Finding the local extrema of this function

[jason_r]

F(x)=x^m * (1-x)^n where m and n is greater or equal to 2?
find the x coordinates of local extrema?

would my answer be with respect to m and n? or do i plug in a number for these variables

 

[NoMoreExams]

Well how do you find extrema in general?

 

[jason_r]

take the derivative of the function set equal to zero and solve for x?
then if the function increases at a point less than the critical number and decreses after the critlcal point then its a max, and otherway if its min

but this function has the variables m and n and i can't solve for ciritcal numbers

 

[NoMoreExams]

You can still differentiate and group things, hopefully you can factor them into a product of a few things?

 

[Chalnoth]

take the derivative of the function set equal to zero and solve for x?
then if the function increases at a point less than the critical number and decreses after the critlcal point then its a max, and otherway if its min

but this function has the variables m and n and i can't solve for ciritcal numbers

Right, so your answer will be in terms of m and n.

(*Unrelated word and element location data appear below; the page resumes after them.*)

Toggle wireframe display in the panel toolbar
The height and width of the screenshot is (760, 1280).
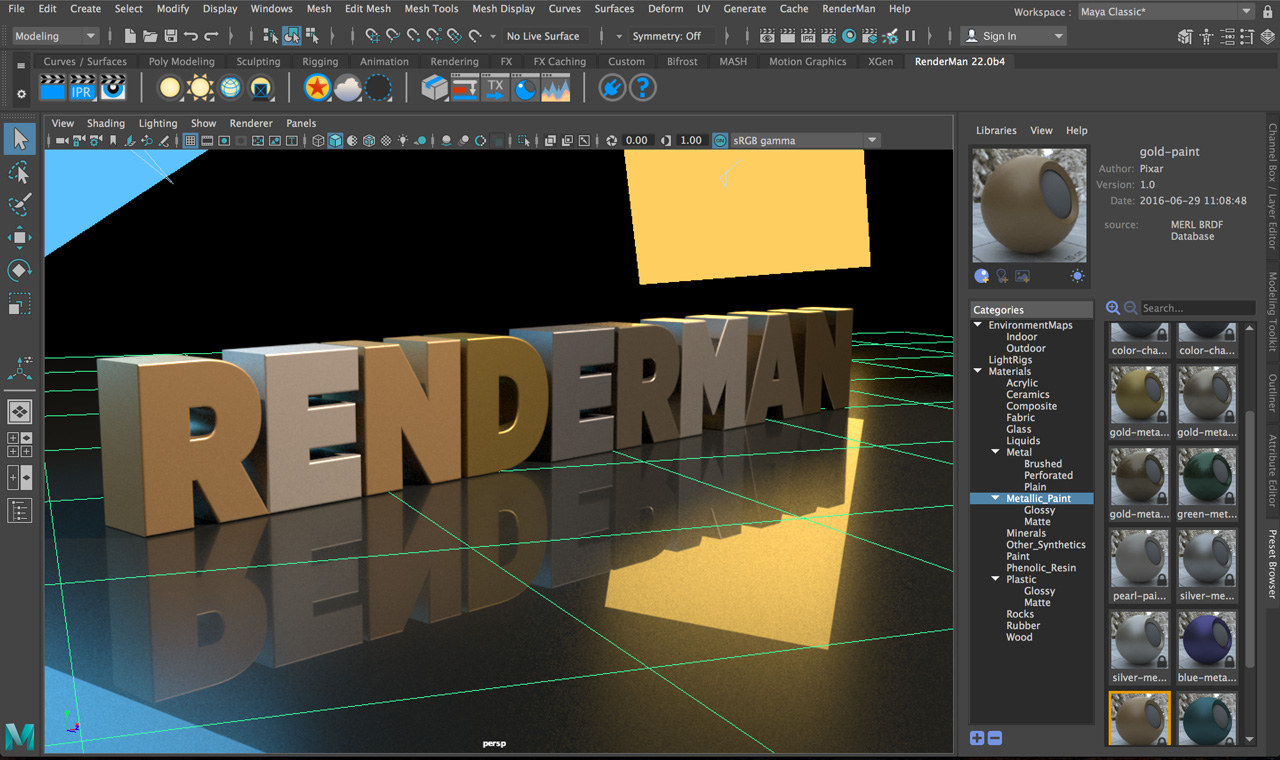pyautogui.click(x=318, y=141)
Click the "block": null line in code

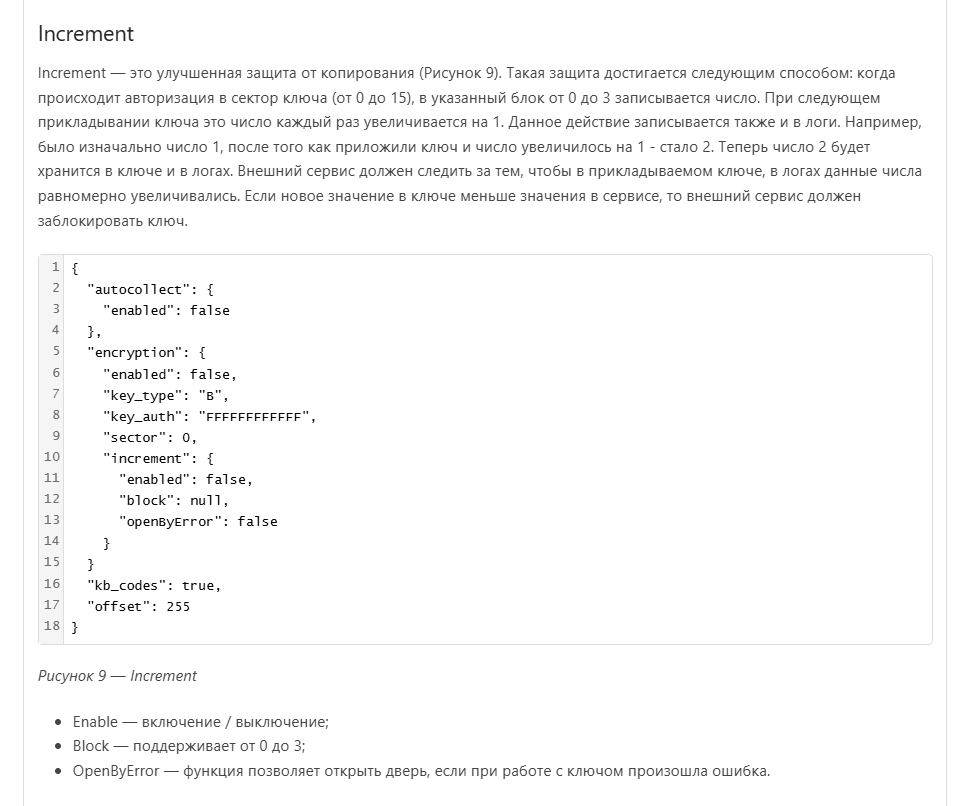point(174,500)

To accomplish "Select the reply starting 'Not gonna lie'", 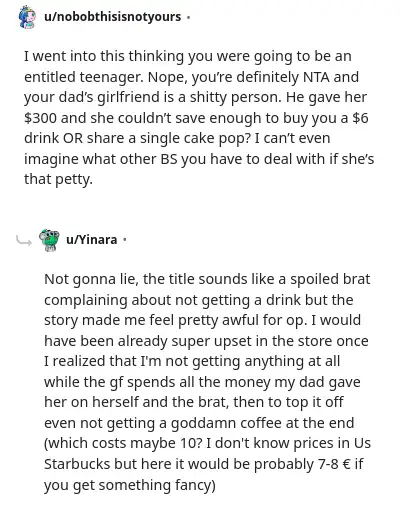I will 207,381.
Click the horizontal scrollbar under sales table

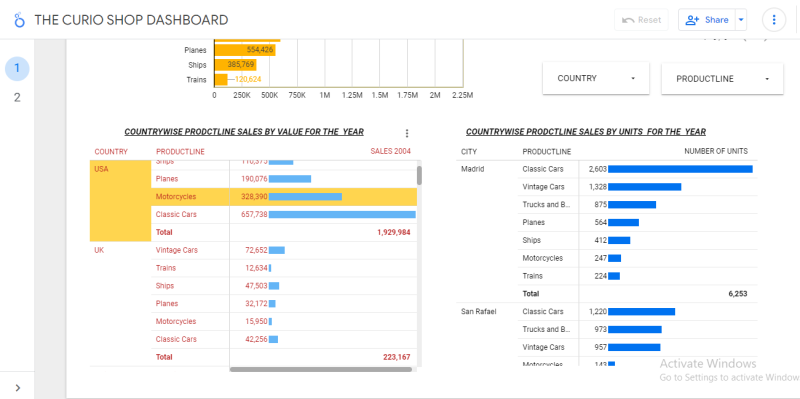pos(321,369)
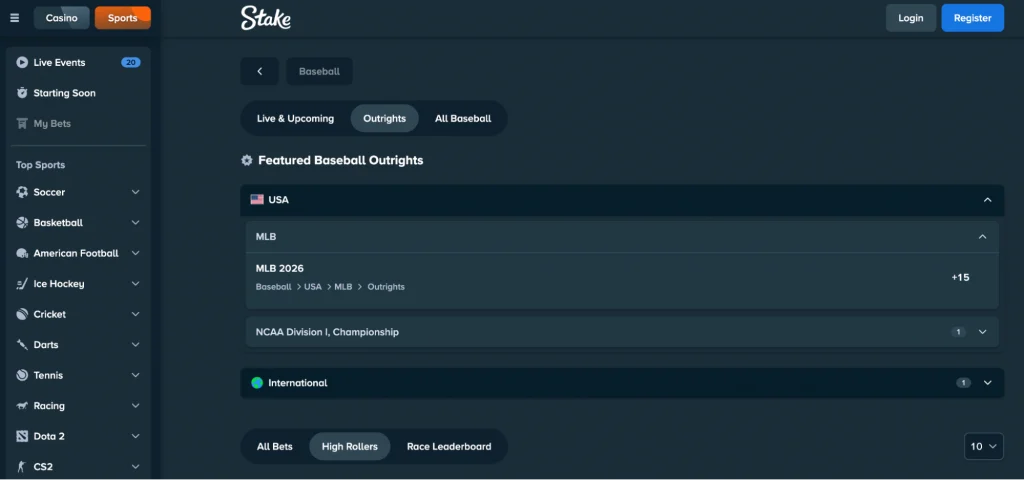Go back using the left arrow button
This screenshot has width=1024, height=480.
(x=260, y=71)
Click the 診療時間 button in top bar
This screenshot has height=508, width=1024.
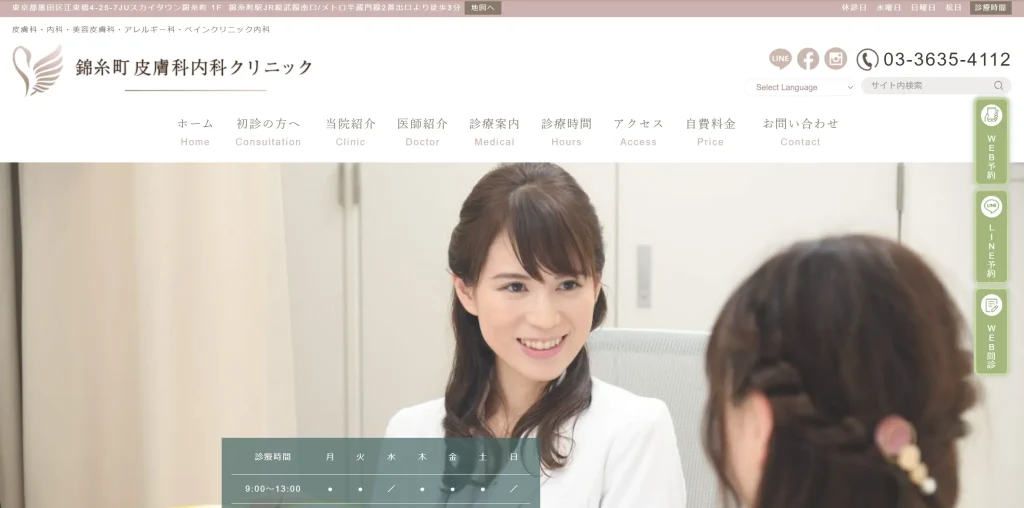coord(990,7)
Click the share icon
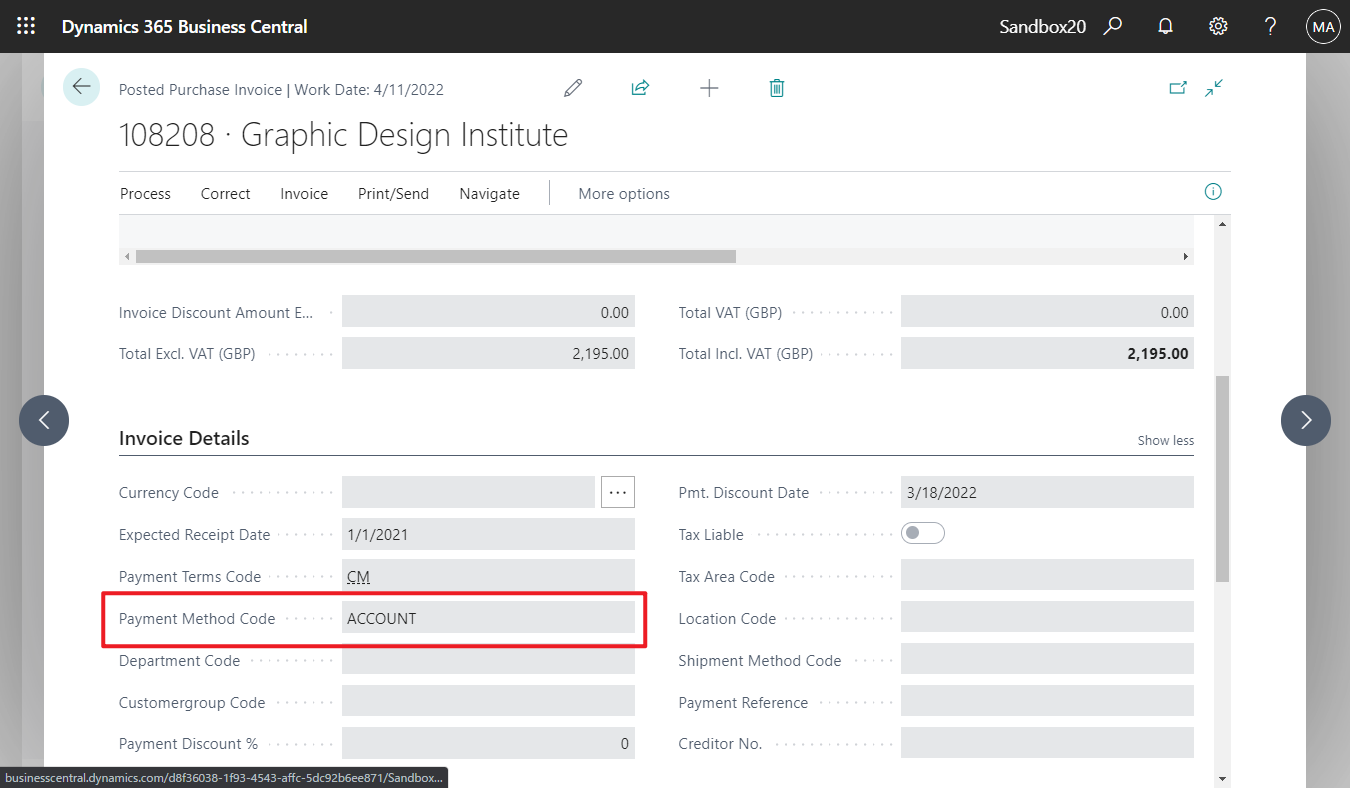The image size is (1350, 788). tap(640, 88)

Just figure out the derivative in terms of these two unknown numbers, and set it equal to zero.

A little trick that should help:

$$x^m = x x^{m-1}$$

 

[jason_r]

ok i got up to here:

m/(n+m) = x

would that be the only possible x coordinate for a local extrema?

 

[NoMoreExams]

Well let's let $$n = m = 2$$ you then have

$$f(x) = x^2(1-x)^2 = x^4 - 2x^3 + x^2 \Rightarrow f'(x) = 4x^3 - 6x^2 + 2x$$

If we set that equal to 0 we get

$$f'(x) = 2x(2x^2 - 3x + 1) = 0 \Rightarrow x = 0, \frac{1}{2}, 1$$

This gives one of your responses

$$\frac{m}{n+m}$$

Since if we are doing my case we would get

$$m = n = 2 \Rightarrow \frac{2}{2+2} = \frac{1}{2}$$

Unless I'm misunderstanding you?

 

[jason_r]

so i should assume m=n=2? why is that
also would the answer be 1/2 ?

 

[NoMoreExams]

I was picking an example, if your answer is right it should work for ALL (m,n). You said the only restriction was that m, n has to be greater than 2 and so I picked the simplest example. Using basic calculus I got one set of answers, using YOUR answer I got a different one, that shouldn't happen. This is why it's important to show your work instead of just giving an answer you think is right.

 

[jason_r]

ok using your method i got 3+- root 1/ 4

how did you get i(?)root 7?

 

[NoMoreExams]

I made a mistake the roots are x = 0, 1, 1/2, so your original solution might be partially right

 

[Chalnoth]

ok i got up to here:

m/(n+m) = x

would that be the only possible x coordinate for a local extrema?

You definitely made a mistake here.

First, you should have three different roots. So you appear to have taken the one interesting-looking root and just ignored the other two. Make sure to get all of them.

Second, this root you have here looks very similar to one of the three roots, but it isn't quite right. I'm not quite sure where your error is, but it's probably a very, very simple one.

 

[NoMoreExams]

m/(m+n) is local extrema. 0 and 1 are points of inflection I believe. Unless you define your function on a closed subset of R... you need to look at limit behavior too.

 

[Chalnoth]

m/(m+n) is local extrema. 0 and 1 are points of inflection I believe. Unless you define your function on a closed subset of R... you need to look at limit behavior too.

m/(m+n) isn't quite correct, though. And I'm pretty sure that whether or not any of the roots is a point of inflection depends upon m and n, though I could be mistaken there.

Edit: Yes, I went back and checked, and whether or not m or n are points of inflection depends upon m and n. I also verified that m/(m+n) is not an extremum (but it's close).

 

[NoMoreExams]

Are you sure, maple gives it as one, I'm curious why you don't think it is.

 

[Chalnoth]

Are you sure, maple gives it as one, I'm curious why you don't think it is.

Ah, my bad. I wrote down the problem wrong (transposed m and n). Sorry about any confusion.